Data excerpts:
----------
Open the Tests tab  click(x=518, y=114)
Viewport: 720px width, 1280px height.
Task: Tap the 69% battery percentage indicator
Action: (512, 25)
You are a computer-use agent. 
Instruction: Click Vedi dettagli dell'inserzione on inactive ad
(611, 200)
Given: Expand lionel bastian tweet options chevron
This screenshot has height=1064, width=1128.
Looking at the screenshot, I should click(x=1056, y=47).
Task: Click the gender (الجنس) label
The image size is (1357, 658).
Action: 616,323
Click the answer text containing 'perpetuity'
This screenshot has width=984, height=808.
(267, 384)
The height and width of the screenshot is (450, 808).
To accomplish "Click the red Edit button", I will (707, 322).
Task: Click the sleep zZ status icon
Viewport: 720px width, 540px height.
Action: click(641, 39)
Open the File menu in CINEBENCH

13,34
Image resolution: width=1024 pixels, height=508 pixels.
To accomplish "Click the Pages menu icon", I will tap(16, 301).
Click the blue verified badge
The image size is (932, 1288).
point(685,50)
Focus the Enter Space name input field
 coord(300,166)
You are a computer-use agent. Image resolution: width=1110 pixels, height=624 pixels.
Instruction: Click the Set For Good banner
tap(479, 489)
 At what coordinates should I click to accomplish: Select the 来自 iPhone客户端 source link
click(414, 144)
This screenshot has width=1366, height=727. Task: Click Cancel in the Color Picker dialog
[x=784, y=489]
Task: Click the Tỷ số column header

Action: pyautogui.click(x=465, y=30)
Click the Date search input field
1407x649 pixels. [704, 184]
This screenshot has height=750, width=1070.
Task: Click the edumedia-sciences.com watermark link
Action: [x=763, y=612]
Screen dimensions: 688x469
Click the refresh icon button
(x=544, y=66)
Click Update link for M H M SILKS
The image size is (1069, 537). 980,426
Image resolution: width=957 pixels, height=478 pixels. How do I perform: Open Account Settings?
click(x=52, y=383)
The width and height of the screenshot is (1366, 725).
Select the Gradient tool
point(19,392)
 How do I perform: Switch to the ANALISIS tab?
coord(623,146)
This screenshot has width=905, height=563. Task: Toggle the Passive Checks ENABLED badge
----------
[EXERCISE AIM] Every entry must be printed again, exactly as it reads.

[ANSWER TO THIS PROBLEM]
Open the Tests tab  click(x=518, y=114)
Viewport: 720px width, 1280px height.
Task: Tap the 69% battery percentage indicator
Action: (512, 25)
You are a computer-use agent. 
Instruction: Click Vedi dettagli dell'inserzione on inactive ad
(611, 200)
Given: Expand lionel bastian tweet options chevron
This screenshot has height=1064, width=1128.
Looking at the screenshot, I should click(x=1056, y=47).
Task: Click the gender (الجنس) label
The image size is (1357, 658).
Action: 616,323
Click the answer text containing 'perpetuity'
This screenshot has width=984, height=808.
(267, 384)
The height and width of the screenshot is (450, 808).
To accomplish "Click the red Edit button", I will (707, 322).
Task: Click the sleep zZ status icon
Viewport: 720px width, 540px height.
Action: click(641, 39)
Open the File menu in CINEBENCH

13,34
Image resolution: width=1024 pixels, height=508 pixels.
To accomplish "Click the Pages menu icon", I will tap(16, 301).
Click the blue verified badge
The image size is (932, 1288).
point(685,50)
Focus the Enter Space name input field
 coord(300,166)
You are a computer-use agent. Image resolution: width=1110 pixels, height=624 pixels.
Instruction: Click the Set For Good banner
tap(479, 489)
 At what coordinates should I click to accomplish: Select the 来自 iPhone客户端 source link
click(414, 144)
This screenshot has width=1366, height=727. Task: Click Cancel in the Color Picker dialog
[x=784, y=489]
Task: Click the Tỷ số column header

Action: pyautogui.click(x=465, y=30)
Click the Date search input field
1407x649 pixels. [704, 184]
This screenshot has height=750, width=1070.
Task: Click the edumedia-sciences.com watermark link
Action: [x=763, y=612]
Screen dimensions: 688x469
Click the refresh icon button
(x=544, y=66)
Click Update link for M H M SILKS
The image size is (1069, 537). 980,426
Image resolution: width=957 pixels, height=478 pixels. How do I perform: Open Account Settings?
click(x=52, y=383)
The width and height of the screenshot is (1366, 725).
Select the Gradient tool
point(19,392)
 How do I perform: Switch to the ANALISIS tab?
coord(623,146)
This screenshot has width=905, height=563. Task: Toggle the Passive Checks ENABLED badge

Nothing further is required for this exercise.